Writer: Jane Moorman, 505-249-0527, email@example.com
ALBUQUERQUE Traditional drum-making will never be a lost art if Sam Suina can help it.
He recently demonstrated the ancient art to members of the National Johnson O'Malley Association, a group dedicated to meeting the special needs of American Indians and Alaskan native students. The demonstration was part of a national conference in Albuquerque and many tribal youth joined in working on the drums.
Faron Tortalita chisels out the inside of a drum while Sam Suina, NMSU's Tribal Extension Task Force Initiative project director, sang a traditional song and played one of his drums"Drum-making is becoming a lost craft," Suina said of the skills he learned from his cousin, Arnold Herrera. Suina is now teaching those skills to tribal members as part of the New Mexico State University Tribal Extension Task Force's statewide youth leadership initiative.
While presenting the drum-making program at Acoma Pueblo, Suina said the youth asked their elders to tell them about the last drum-maker in Acoma.
"The elders were unable to remember the name of the last person who made drums in their pueblo," Suina said.
Many agricultural practices and traditional tribal crafts are not being passed on to the younger generations, said Suina, a member of the Cochiti Pueblo and the task force project director.

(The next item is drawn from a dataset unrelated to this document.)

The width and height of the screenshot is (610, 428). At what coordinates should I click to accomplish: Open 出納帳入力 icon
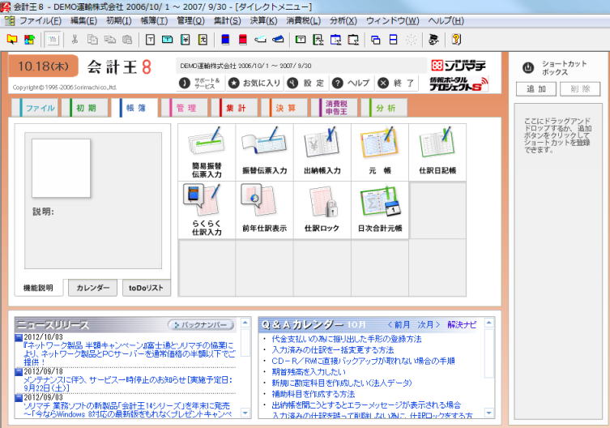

"That is why we are working to establish Extension Service offices in the pueblos and tribal nations," Suina said. "Our goal is to develop and deliver community-based education programs that will revitalize indigenous agriculture, provide economic opportunities, implement culturally appropriate youth leadership projects and improve the health and nutrition of individuals, families and communities."
"We need to connect our people back to the land. Without an effort to preserve and strengthen our native cultures and languages, Native American youth are more likely to experience disillusionment and cultural abandonment."
Since Suina's training at Acoma, 12 to 15 people now know how to make drums. Developing skills is not the only goal of the sessions. Suina also shared wisdom he learned from his father and grandfather.
While demonstrating the steps of turning a log into a drum, Suina told those attending the Johnson O'Malley conference, "As part of the language immersion program, I teach in the native language. We talk about our traditional ways and how they help us each day. But most of all, I like to make it fun."
As Faron Tortalita, one of the new Acoma drum-makers whom Suina calls his protégé, chiseled the inside of the log, Suina sang a traditional song and played one of his completed drums. "The song is a prayer thanking the corn maidens for all that they have brought our people," Suina said.
When all that is remaining of the log is an inch-thick shell of wood, the drum makers cover the ends with wet cowhide that is stretched and laced with strips of rawhide.
"The different tones of the drum are created by making one cowhide thicker than the other. As the cowhide dries, it shrinks to fit tightly over the log," Suina said. "The final step of the process is to paint the drum with symbolic colors and patterns."
Other Tribal Extension Task Force projects include establishing community gardens and farmers markets in tribal communities. The task force also plans to request $1.2 million from the New Mexico Legislature during the 2007 session for the start-up costs of eight Cooperative Extension Service centers in tribal communities. The total cost of developing the centers is estimated at $3 million.
"To adequately address the needs of the 22 Indian pueblo and tribal nations, the task force members and supporting agencies are working together to develop and implement eight permanent Cooperative Extension Service centers," Suina said. "The centers will be housed in existing tribal schools and cultural centers."
These centers will partner with public schools and tribal colleges to establish sustainable school and community-based programs designed to develop and implement innovative traditional programs, health-based programs and natural resource and agriculture information services that are currently not provided in these communities, he added.